[Rows from a dataset]
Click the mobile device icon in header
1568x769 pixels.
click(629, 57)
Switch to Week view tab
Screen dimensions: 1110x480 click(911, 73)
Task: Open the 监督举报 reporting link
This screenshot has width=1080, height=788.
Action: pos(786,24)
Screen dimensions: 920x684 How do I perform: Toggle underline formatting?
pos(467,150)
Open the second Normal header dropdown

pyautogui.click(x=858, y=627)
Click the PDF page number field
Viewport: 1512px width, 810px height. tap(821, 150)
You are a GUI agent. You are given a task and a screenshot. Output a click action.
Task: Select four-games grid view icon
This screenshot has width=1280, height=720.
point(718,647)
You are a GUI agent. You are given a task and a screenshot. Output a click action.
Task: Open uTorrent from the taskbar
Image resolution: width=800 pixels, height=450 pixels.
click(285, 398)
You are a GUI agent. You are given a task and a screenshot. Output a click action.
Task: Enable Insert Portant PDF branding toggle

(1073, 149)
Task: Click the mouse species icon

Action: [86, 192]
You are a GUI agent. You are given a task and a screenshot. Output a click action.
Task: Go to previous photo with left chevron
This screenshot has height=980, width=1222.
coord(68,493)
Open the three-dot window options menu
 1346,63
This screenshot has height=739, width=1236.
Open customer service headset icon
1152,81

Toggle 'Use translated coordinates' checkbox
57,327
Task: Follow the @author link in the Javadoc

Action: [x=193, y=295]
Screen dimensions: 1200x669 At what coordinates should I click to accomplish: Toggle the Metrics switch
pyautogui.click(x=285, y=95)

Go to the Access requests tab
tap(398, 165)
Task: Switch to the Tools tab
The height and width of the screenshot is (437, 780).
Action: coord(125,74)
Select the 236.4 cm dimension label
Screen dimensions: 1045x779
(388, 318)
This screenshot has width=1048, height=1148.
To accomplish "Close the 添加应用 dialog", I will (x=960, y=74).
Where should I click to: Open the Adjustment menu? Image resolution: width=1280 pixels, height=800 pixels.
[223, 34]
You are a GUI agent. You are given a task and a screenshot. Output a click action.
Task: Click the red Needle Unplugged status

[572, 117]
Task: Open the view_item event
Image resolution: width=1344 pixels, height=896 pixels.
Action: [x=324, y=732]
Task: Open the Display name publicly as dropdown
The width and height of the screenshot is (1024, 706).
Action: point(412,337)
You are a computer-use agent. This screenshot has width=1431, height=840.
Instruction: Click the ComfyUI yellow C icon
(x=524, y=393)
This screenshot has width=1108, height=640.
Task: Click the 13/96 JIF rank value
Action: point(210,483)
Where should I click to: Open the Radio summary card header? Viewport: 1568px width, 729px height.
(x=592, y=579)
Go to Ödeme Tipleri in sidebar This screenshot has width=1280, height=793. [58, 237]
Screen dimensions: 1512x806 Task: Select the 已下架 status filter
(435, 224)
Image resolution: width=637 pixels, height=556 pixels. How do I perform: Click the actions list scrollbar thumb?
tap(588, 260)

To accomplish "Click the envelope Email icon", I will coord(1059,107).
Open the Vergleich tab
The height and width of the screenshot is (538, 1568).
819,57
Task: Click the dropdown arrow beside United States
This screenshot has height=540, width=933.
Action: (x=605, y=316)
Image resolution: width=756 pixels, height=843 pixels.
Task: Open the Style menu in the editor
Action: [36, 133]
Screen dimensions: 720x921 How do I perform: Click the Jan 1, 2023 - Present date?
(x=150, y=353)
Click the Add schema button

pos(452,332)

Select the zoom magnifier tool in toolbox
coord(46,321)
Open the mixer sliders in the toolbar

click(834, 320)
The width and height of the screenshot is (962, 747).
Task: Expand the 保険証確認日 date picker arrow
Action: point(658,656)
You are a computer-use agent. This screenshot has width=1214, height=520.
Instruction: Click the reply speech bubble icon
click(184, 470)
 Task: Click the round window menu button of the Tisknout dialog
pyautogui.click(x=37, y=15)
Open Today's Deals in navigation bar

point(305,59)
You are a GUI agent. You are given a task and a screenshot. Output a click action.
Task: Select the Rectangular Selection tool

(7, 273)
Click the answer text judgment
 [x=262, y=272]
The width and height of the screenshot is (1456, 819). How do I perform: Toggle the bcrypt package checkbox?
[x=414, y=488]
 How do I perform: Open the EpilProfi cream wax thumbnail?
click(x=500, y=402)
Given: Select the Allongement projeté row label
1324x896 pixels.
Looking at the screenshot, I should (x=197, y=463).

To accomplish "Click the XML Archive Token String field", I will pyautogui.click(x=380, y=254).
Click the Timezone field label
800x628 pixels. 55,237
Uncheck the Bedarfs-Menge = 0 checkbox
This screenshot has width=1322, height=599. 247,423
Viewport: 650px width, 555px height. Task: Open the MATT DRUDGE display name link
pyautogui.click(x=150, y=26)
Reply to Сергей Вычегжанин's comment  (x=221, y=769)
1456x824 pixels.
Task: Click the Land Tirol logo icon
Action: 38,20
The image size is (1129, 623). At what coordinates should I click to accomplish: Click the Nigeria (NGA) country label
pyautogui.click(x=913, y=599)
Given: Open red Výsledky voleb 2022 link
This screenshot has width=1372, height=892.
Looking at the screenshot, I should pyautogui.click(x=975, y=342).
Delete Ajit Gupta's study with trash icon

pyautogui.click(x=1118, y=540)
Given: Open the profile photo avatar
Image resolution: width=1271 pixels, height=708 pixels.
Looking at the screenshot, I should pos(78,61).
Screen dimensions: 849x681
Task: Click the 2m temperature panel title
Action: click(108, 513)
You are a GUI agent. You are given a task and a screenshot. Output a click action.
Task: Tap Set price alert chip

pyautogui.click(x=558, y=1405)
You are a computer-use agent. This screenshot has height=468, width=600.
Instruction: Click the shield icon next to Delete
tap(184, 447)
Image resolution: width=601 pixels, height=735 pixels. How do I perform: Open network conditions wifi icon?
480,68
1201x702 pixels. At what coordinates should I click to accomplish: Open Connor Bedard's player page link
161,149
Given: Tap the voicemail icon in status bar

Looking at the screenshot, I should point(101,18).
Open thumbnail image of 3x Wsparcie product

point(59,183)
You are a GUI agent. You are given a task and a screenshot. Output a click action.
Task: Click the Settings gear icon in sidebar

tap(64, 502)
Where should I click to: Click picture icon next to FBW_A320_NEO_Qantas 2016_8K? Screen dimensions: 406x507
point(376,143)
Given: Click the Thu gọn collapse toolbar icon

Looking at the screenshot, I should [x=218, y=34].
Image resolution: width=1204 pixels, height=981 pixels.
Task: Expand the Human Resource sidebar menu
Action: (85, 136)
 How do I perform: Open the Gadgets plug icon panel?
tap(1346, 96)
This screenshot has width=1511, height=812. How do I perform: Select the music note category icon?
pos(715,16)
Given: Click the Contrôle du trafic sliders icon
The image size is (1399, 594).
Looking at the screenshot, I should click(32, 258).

=== What you are asked to do ===
Can you copy out every line of the listing above, unchanged and in the same order?

=== Result of the task ===
Click the mobile device icon in header
1568x769 pixels.
click(629, 57)
Switch to Week view tab
Screen dimensions: 1110x480 click(911, 73)
Task: Open the 监督举报 reporting link
This screenshot has width=1080, height=788.
Action: pos(786,24)
Screen dimensions: 920x684 How do I perform: Toggle underline formatting?
pos(467,150)
Open the second Normal header dropdown

pyautogui.click(x=858, y=627)
Click the PDF page number field
Viewport: 1512px width, 810px height. tap(821, 150)
You are a GUI agent. You are given a task and a screenshot. Output a click action.
Task: Select four-games grid view icon
This screenshot has width=1280, height=720.
point(718,647)
You are a GUI agent. You are given a task and a screenshot. Output a click action.
Task: Open uTorrent from the taskbar
Image resolution: width=800 pixels, height=450 pixels.
click(285, 398)
You are a GUI agent. You are given a task and a screenshot. Output a click action.
Task: Enable Insert Portant PDF branding toggle

(1073, 149)
Task: Click the mouse species icon

Action: [86, 192]
You are a GUI agent. You are given a task and a screenshot. Output a click action.
Task: Go to previous photo with left chevron
This screenshot has height=980, width=1222.
coord(68,493)
Open the three-dot window options menu
 1346,63
This screenshot has height=739, width=1236.
Open customer service headset icon
1152,81

Toggle 'Use translated coordinates' checkbox
57,327
Task: Follow the @author link in the Javadoc

Action: [x=193, y=295]
Screen dimensions: 1200x669 At what coordinates should I click to accomplish: Toggle the Metrics switch
pyautogui.click(x=285, y=95)

Go to the Access requests tab
tap(398, 165)
Task: Switch to the Tools tab
The height and width of the screenshot is (437, 780).
Action: coord(125,74)
Select the 236.4 cm dimension label
Screen dimensions: 1045x779
(388, 318)
This screenshot has width=1048, height=1148.
To accomplish "Close the 添加应用 dialog", I will (x=960, y=74).
Where should I click to: Open the Adjustment menu? Image resolution: width=1280 pixels, height=800 pixels.
[223, 34]
You are a GUI agent. You are given a task and a screenshot. Output a click action.
Task: Click the red Needle Unplugged status

[572, 117]
Task: Open the view_item event
Image resolution: width=1344 pixels, height=896 pixels.
Action: [x=324, y=732]
Task: Open the Display name publicly as dropdown
The width and height of the screenshot is (1024, 706).
Action: point(412,337)
You are a computer-use agent. This screenshot has width=1431, height=840.
Instruction: Click the ComfyUI yellow C icon
(x=524, y=393)
This screenshot has width=1108, height=640.
Task: Click the 13/96 JIF rank value
Action: point(210,483)
Where should I click to: Open the Radio summary card header? Viewport: 1568px width, 729px height.
(x=592, y=579)
Go to Ödeme Tipleri in sidebar This screenshot has width=1280, height=793. [58, 237]
Screen dimensions: 1512x806 Task: Select the 已下架 status filter
(435, 224)
Image resolution: width=637 pixels, height=556 pixels. How do I perform: Click the actions list scrollbar thumb?
tap(588, 260)

To accomplish "Click the envelope Email icon", I will coord(1059,107).
Open the Vergleich tab
The height and width of the screenshot is (538, 1568).
819,57
Task: Click the dropdown arrow beside United States
This screenshot has height=540, width=933.
Action: (x=605, y=316)
Image resolution: width=756 pixels, height=843 pixels.
Task: Open the Style menu in the editor
Action: [36, 133]
Screen dimensions: 720x921 How do I perform: Click the Jan 1, 2023 - Present date?
(x=150, y=353)
Click the Add schema button

pos(452,332)

Select the zoom magnifier tool in toolbox
coord(46,321)
Open the mixer sliders in the toolbar

click(834, 320)
The width and height of the screenshot is (962, 747).
Task: Expand the 保険証確認日 date picker arrow
Action: point(658,656)
You are a computer-use agent. This screenshot has width=1214, height=520.
Instruction: Click the reply speech bubble icon
click(184, 470)
 Task: Click the round window menu button of the Tisknout dialog
pyautogui.click(x=37, y=15)
Open Today's Deals in navigation bar

point(305,59)
You are a GUI agent. You are given a task and a screenshot. Output a click action.
Task: Select the Rectangular Selection tool

(7, 273)
Click the answer text judgment
 [x=262, y=272]
The width and height of the screenshot is (1456, 819). How do I perform: Toggle the bcrypt package checkbox?
[x=414, y=488]
 How do I perform: Open the EpilProfi cream wax thumbnail?
click(x=500, y=402)
Given: Select the Allongement projeté row label
1324x896 pixels.
Looking at the screenshot, I should (x=197, y=463).

To accomplish "Click the XML Archive Token String field", I will pyautogui.click(x=380, y=254).
Click the Timezone field label
800x628 pixels. 55,237
Uncheck the Bedarfs-Menge = 0 checkbox
This screenshot has width=1322, height=599. 247,423
Viewport: 650px width, 555px height. Task: Open the MATT DRUDGE display name link
pyautogui.click(x=150, y=26)
Reply to Сергей Вычегжанин's comment  (x=221, y=769)
1456x824 pixels.
Task: Click the Land Tirol logo icon
Action: 38,20
The image size is (1129, 623). At what coordinates should I click to accomplish: Click the Nigeria (NGA) country label
pyautogui.click(x=913, y=599)
Given: Open red Výsledky voleb 2022 link
This screenshot has width=1372, height=892.
Looking at the screenshot, I should pyautogui.click(x=975, y=342).
Delete Ajit Gupta's study with trash icon

pyautogui.click(x=1118, y=540)
Given: Open the profile photo avatar
Image resolution: width=1271 pixels, height=708 pixels.
Looking at the screenshot, I should pos(78,61).
Screen dimensions: 849x681
Task: Click the 2m temperature panel title
Action: click(108, 513)
You are a GUI agent. You are given a task and a screenshot. Output a click action.
Task: Tap Set price alert chip

pyautogui.click(x=558, y=1405)
You are a computer-use agent. This screenshot has height=468, width=600.
Instruction: Click the shield icon next to Delete
tap(184, 447)
Image resolution: width=601 pixels, height=735 pixels. How do I perform: Open network conditions wifi icon?
480,68
1201x702 pixels. At what coordinates should I click to accomplish: Open Connor Bedard's player page link
161,149
Given: Tap the voicemail icon in status bar

Looking at the screenshot, I should point(101,18).
Open thumbnail image of 3x Wsparcie product

point(59,183)
You are a GUI agent. You are given a task and a screenshot. Output a click action.
Task: Click the Settings gear icon in sidebar

tap(64, 502)
Where should I click to: Click picture icon next to FBW_A320_NEO_Qantas 2016_8K? Screen dimensions: 406x507
point(376,143)
Given: Click the Thu gọn collapse toolbar icon

Looking at the screenshot, I should [x=218, y=34].
Image resolution: width=1204 pixels, height=981 pixels.
Task: Expand the Human Resource sidebar menu
Action: (85, 136)
 How do I perform: Open the Gadgets plug icon panel?
tap(1346, 96)
This screenshot has width=1511, height=812. How do I perform: Select the music note category icon?
pos(715,16)
Given: Click the Contrôle du trafic sliders icon
The image size is (1399, 594).
Looking at the screenshot, I should click(32, 258).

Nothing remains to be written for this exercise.